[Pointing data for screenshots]

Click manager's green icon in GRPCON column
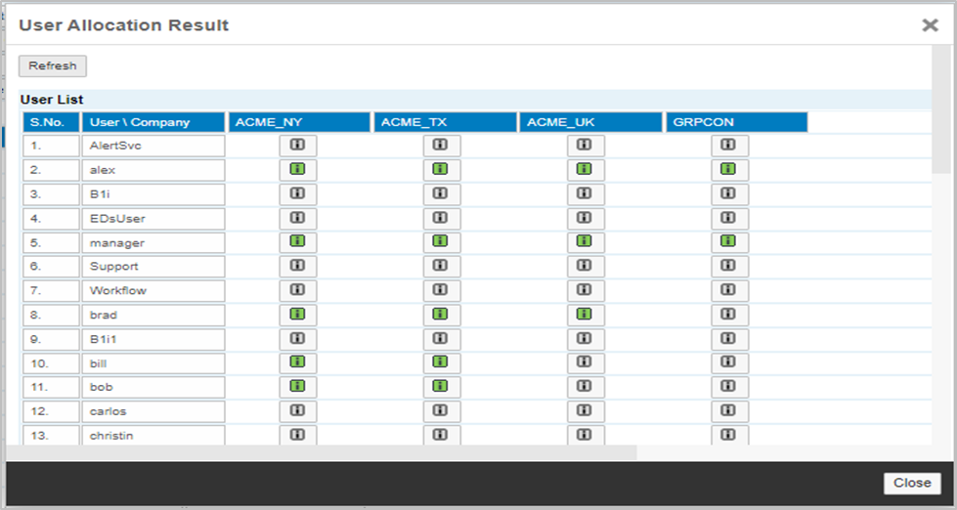 [728, 241]
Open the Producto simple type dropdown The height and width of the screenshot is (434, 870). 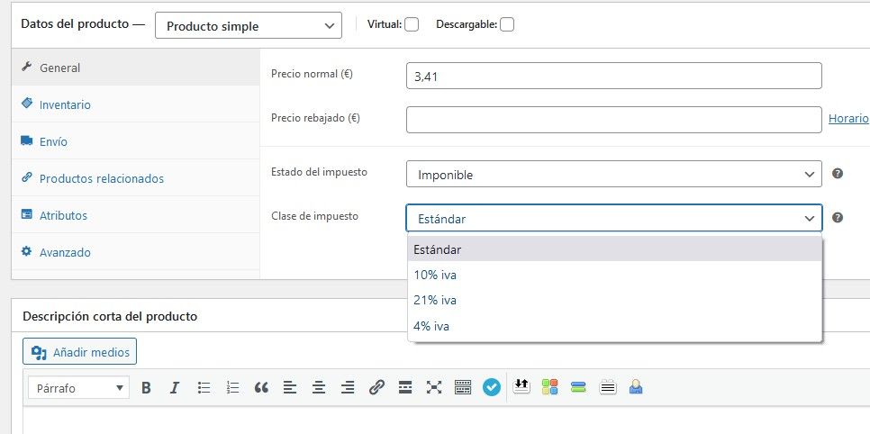(x=248, y=26)
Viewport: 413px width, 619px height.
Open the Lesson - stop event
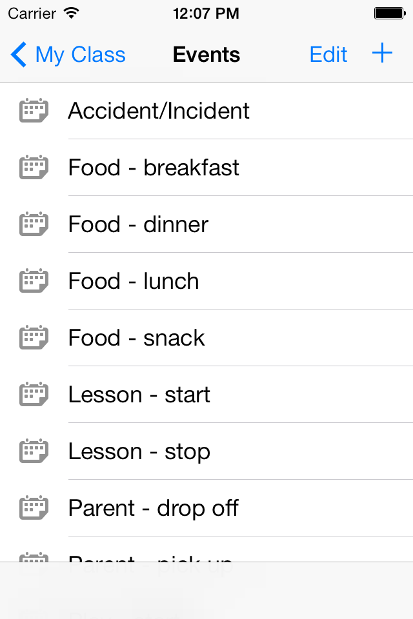(x=207, y=451)
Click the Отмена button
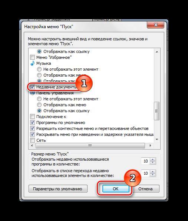The width and height of the screenshot is (188, 221). pos(145,189)
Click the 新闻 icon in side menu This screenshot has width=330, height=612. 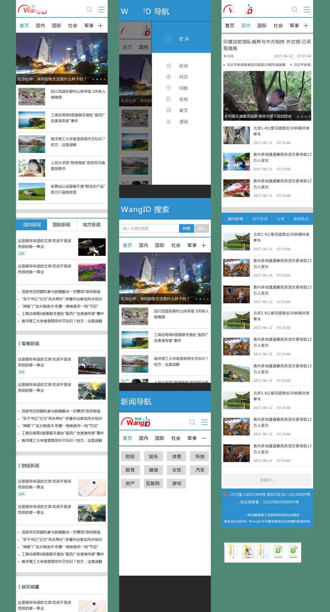point(169,66)
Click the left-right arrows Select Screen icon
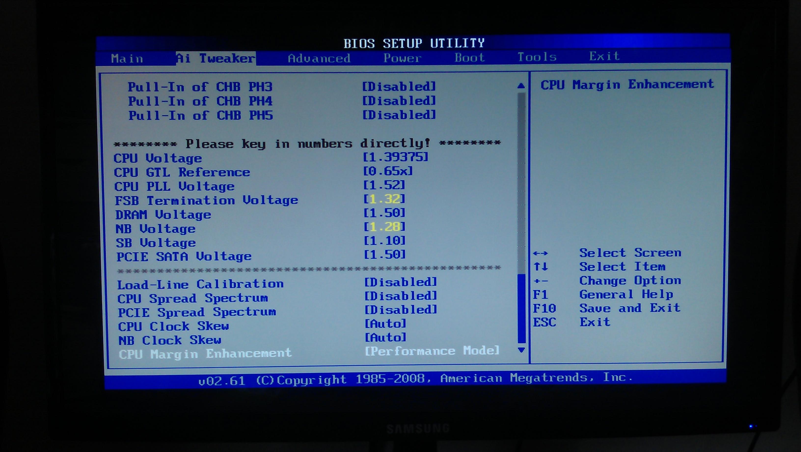 tap(540, 253)
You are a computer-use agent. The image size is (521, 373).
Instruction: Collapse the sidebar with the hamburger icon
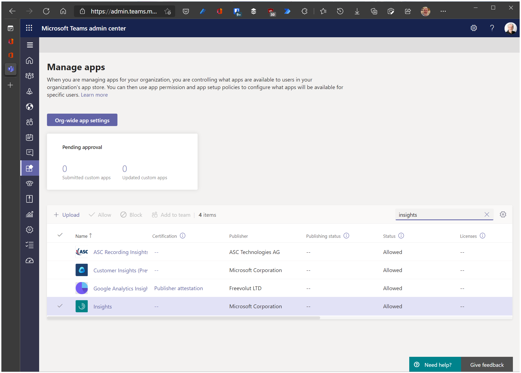tap(30, 45)
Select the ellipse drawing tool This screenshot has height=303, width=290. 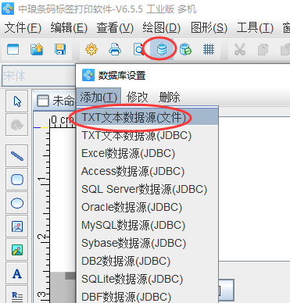coord(17,203)
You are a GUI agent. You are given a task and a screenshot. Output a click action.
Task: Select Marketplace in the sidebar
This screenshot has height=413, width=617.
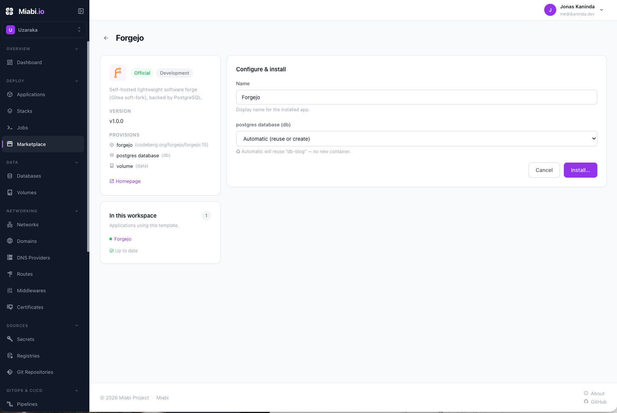point(43,144)
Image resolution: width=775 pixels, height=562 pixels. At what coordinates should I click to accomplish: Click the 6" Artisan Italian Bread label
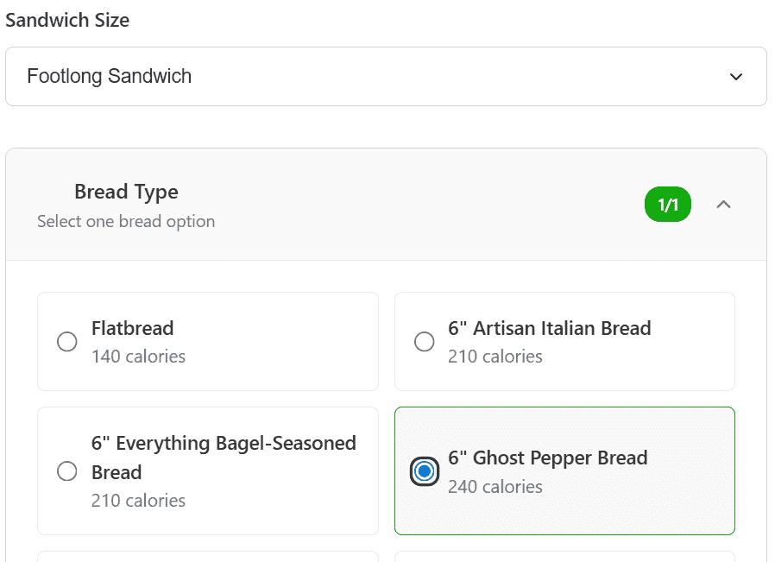pyautogui.click(x=549, y=328)
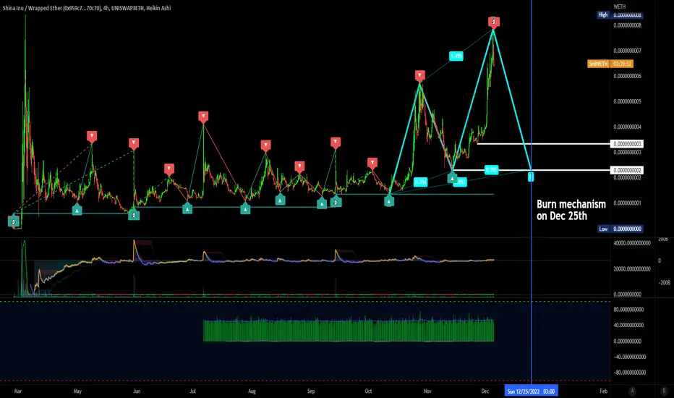
Task: Click the 'Burn mechanism on Dec 25th' text note
Action: (571, 210)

- _Task objective_
How many lines of the rows above contain the string "agent", with case counting? Reply with the number only.

- _Written answer_
2